- [Quoted text]:
○ ○ ○ ○
The fact is that this Government is not concerned with improving the standard of education in Australia. What it is concerned about is putting its own ideology into practice. That ideology is expressed in the policies bought and paid for by the Teachers Federation in providing a cool $750,000 in the last election campaign. I have already noted two major thrusts on the part of the Government in its attempt to undermine the national education policy. A third one is also provided in this legislation-that is that cuts will occur in the 1984 Commonwealth recurring grants for the 41 independent schools on the Government's now infamous hit list. The nature of the schools chosen for this hit list is interesting. The list was clearly intended to drive a wedge between the churches involved in independent schools. Rivalry and sectarian tension once again has been brought forward and is now bedevilling the education system within Australia. Fortunately, the Government's efforts to cause this division have been stifled and have failed. For instance, the Archbishop of Melbourne, Sir Frank Little, condemned the Government's blatant resort to promoting sectarianism. The Central Commission of the Catholic Bishops of Australia condemned out of hand the Government's action as being wrong in principle.

The Government and particularly the Minister for Education and Youth Affairs have attempted to justify the hit list by claiming that all schools involved are wealthy schools. The Government has tried to create the impression-Labor always tries to divide groups within the community-that only a small number of wealthy people will be affected. I will return to these claims in a moment. However, the Government has not been able to conceal the fact that the 41 schools on its hit list are only just the beginning. The Minister for Education and Youth Affairs has confirmed that in future more and more schools will be affected-not just 41, but more schools. Of course, the very existence of this hit list is a disgrace to a government which claims that it governs for all Australians. It is also a clear breach of election promises, but we are used to the breaking of promises by this Government.
○ ○ ○ ○
[Pointing data for pages and screens]
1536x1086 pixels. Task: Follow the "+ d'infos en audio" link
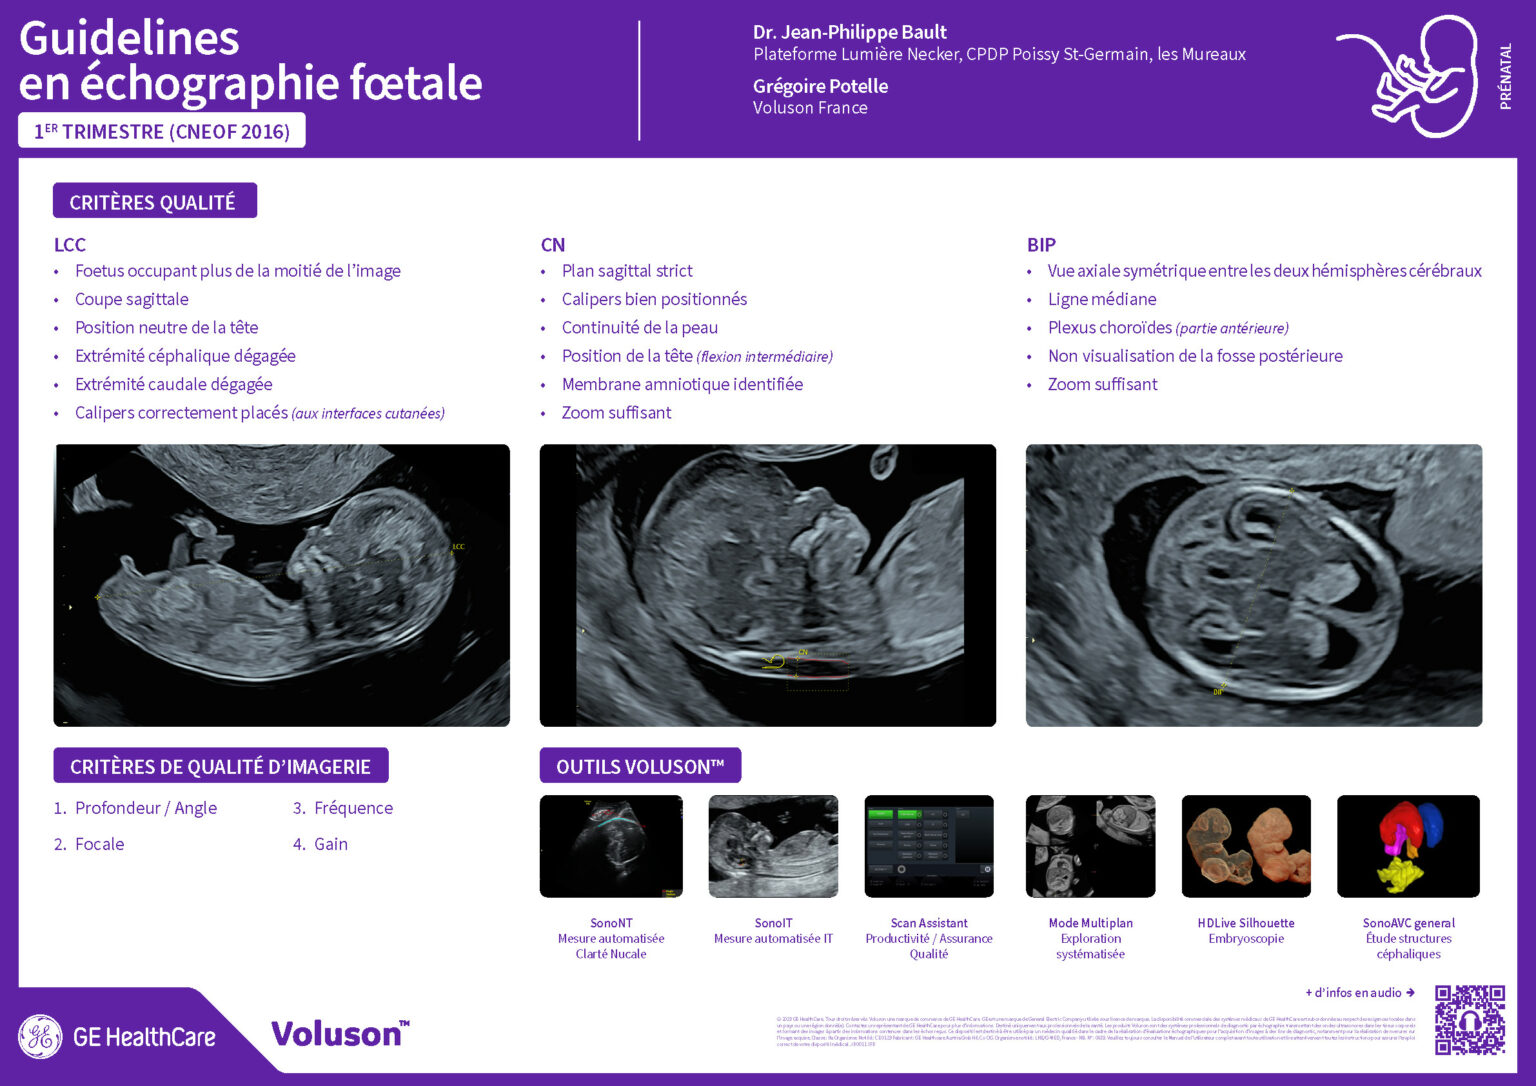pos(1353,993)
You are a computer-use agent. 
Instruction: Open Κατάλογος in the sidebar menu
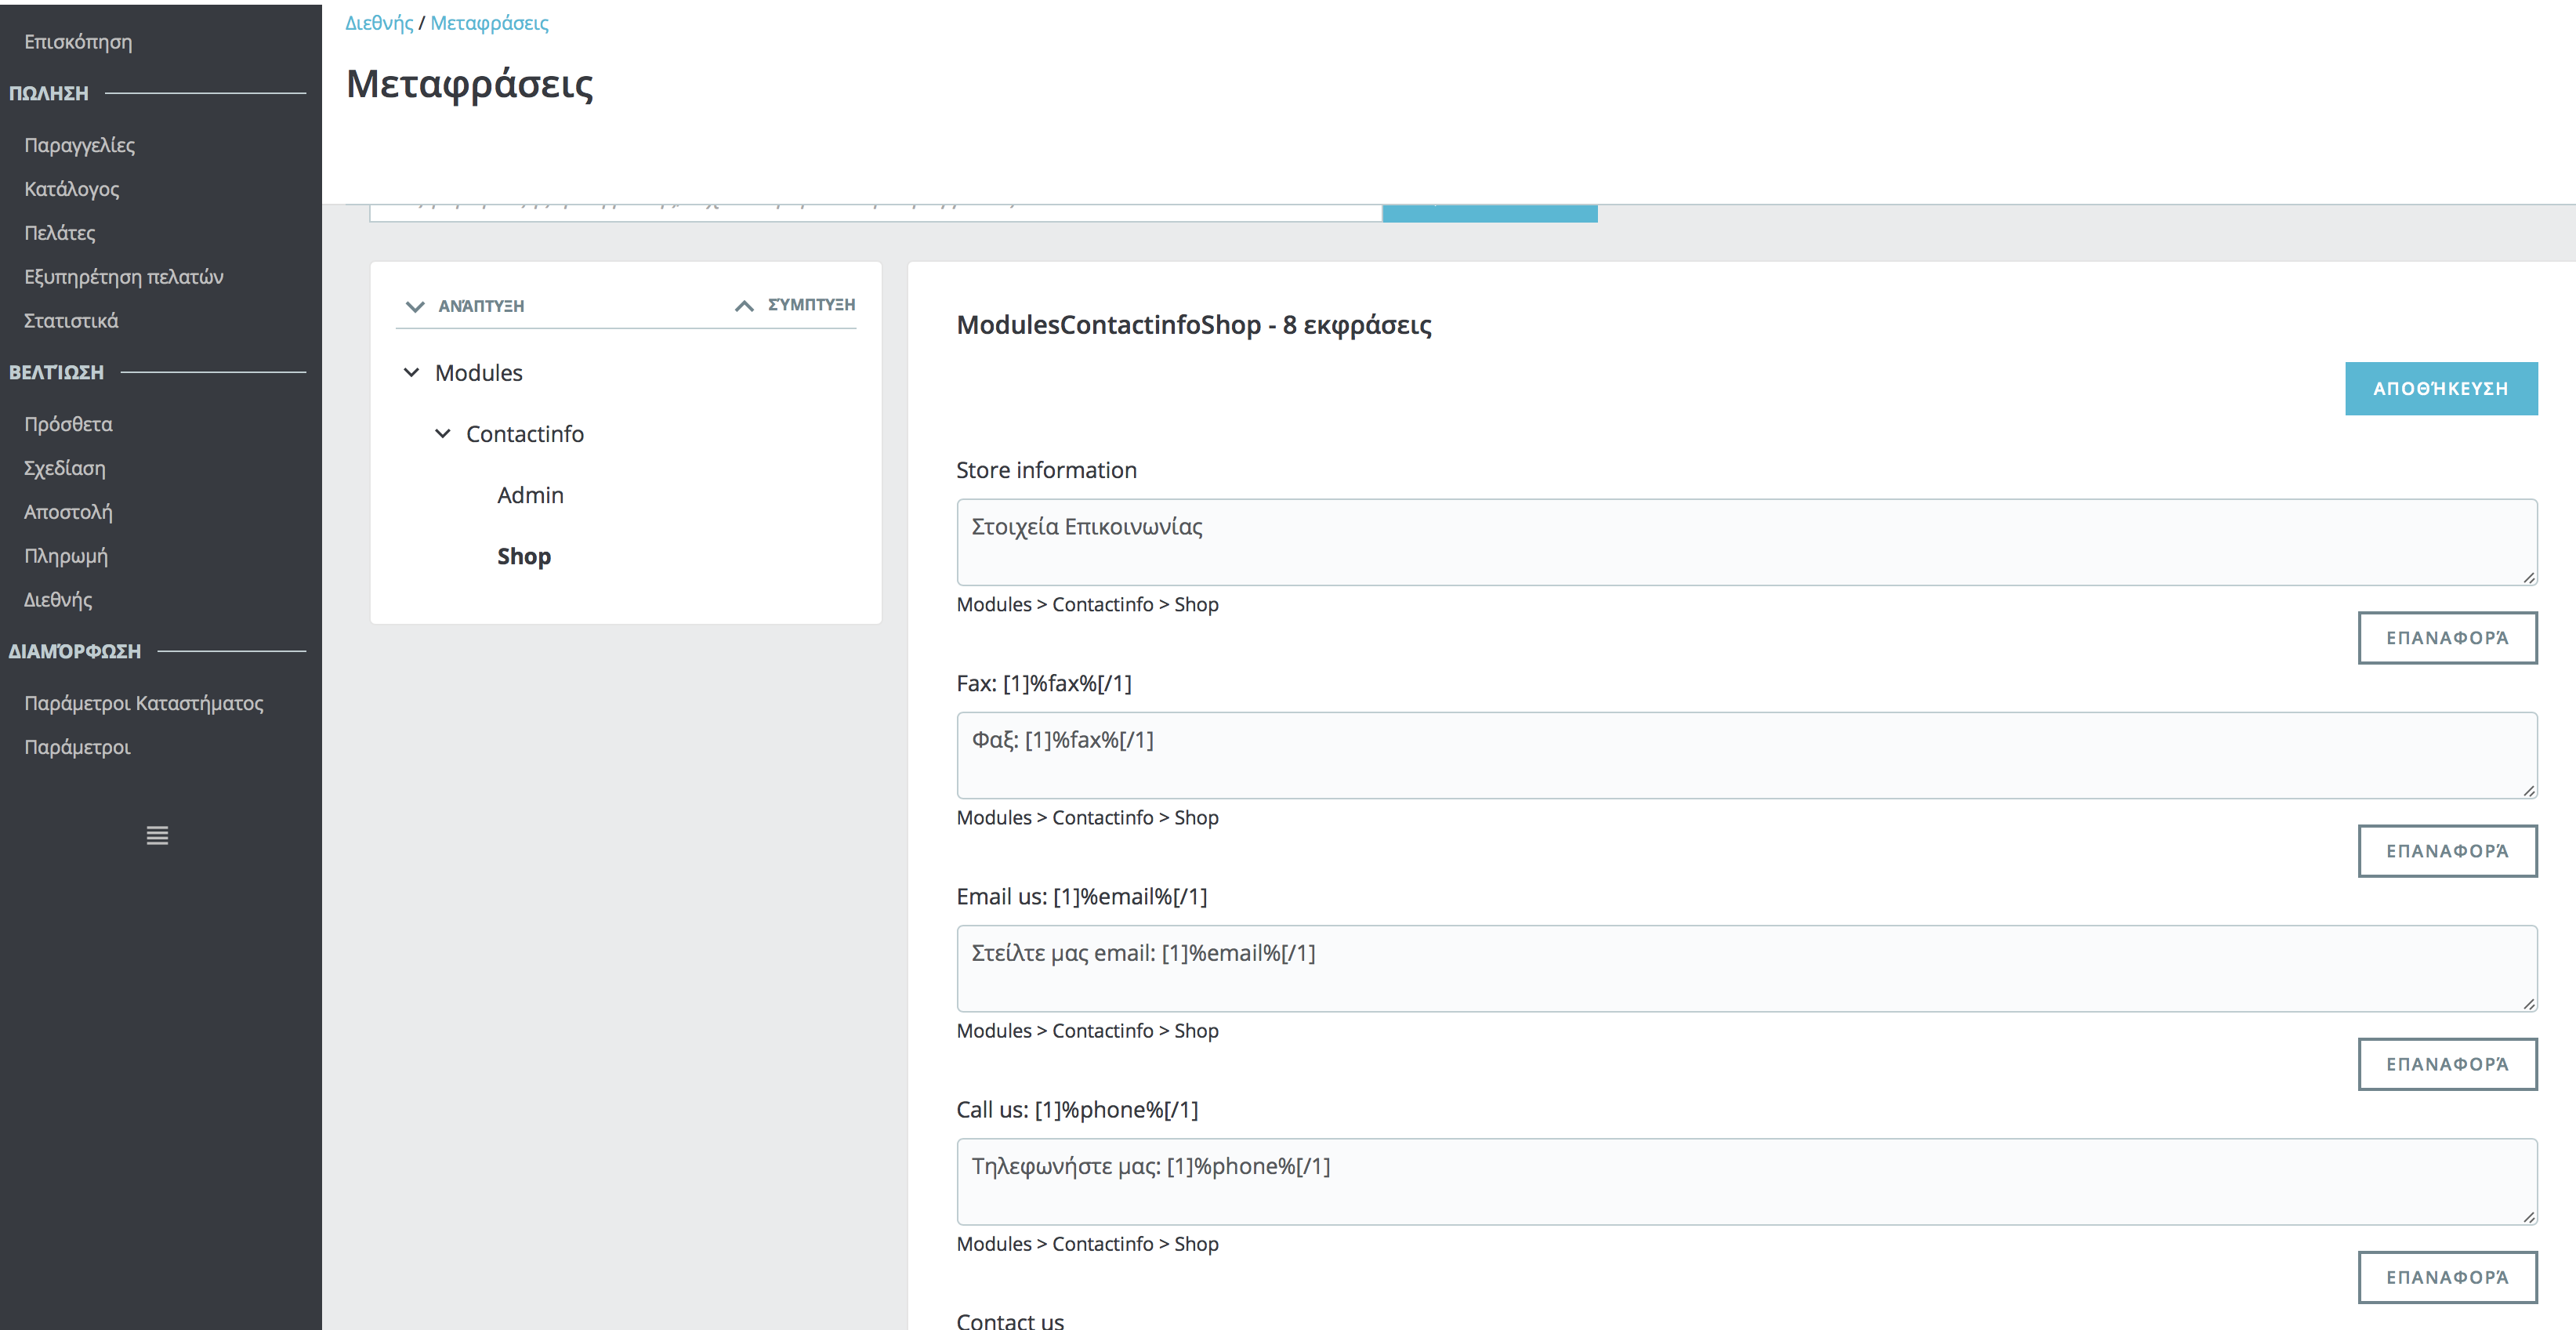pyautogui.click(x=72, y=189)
○ ○ ○ ○
- [Work to complete]:
**1)** In the school funding speech, how much money did the Teachers Federation provide in the last election campaign?
**2)** Continue the school funding speech from its last sentence onward.
Nothing in the records is needed here.

- [Expected outputs]:
**1)** A cool $750,000.

**2)**
What concerns me most is the way in which this Government is trying to justify that hit list. We are all told that only a small number of people will be involved, but according to the Government's figures, the 1982 enrolments of students in the schools involved totals over 36,500. We are told that they are all wealthy schools. I am not sure what that really means. What I do know is that a great many of those 36,500 students do not come from wealthy families; they come from families who are prepared to work hard and to give their children the sort of education they believe they need and which is not available to them in the public school system. They come from families which are prepared to make considerable sacrifices to give their children the best education they believe is available for them and they come from families which pay taxes, just like all of us, to the Government to provide funds for services such as education.

Australians want the choice. They do not want to be deprived by Labor's dogma and subservience to the militant teachers union which does not want to have the competition from non-government schools. It seems to make economic folly to want to be restricting people from going to non-government schools when it costs $1, 000 less for a child to go to a non-government school than a Government school. What is the rationale? What is the sense of it? Of course we all know that the Government is tied, ball and chain, to the teachers union of this country which is one of the most militant unions and which has been one of the communist led unions of this country. The Government is bowing to that union. Why? It is because the union has bought off the Government with $750,000.

What annoys me is that many of the hit schools-indeed the great bulk of them- happen to be boarding schools. They are schools that provide accommodation for children from country areas where there are no secondary schools, where there is no opportunity other than for their parents to send them away to schools. Here again is another classic example of this Labor Government wanting to discriminate against country people. It talks in terms of country people, who have suffered drought, who have suffered low prices, who have suffered all the adversity of many years, as being wealthy. Such people have a belief in their children. They want to see them get a good education, in many cases a Christian education, and education opportunities which are not available in the public system.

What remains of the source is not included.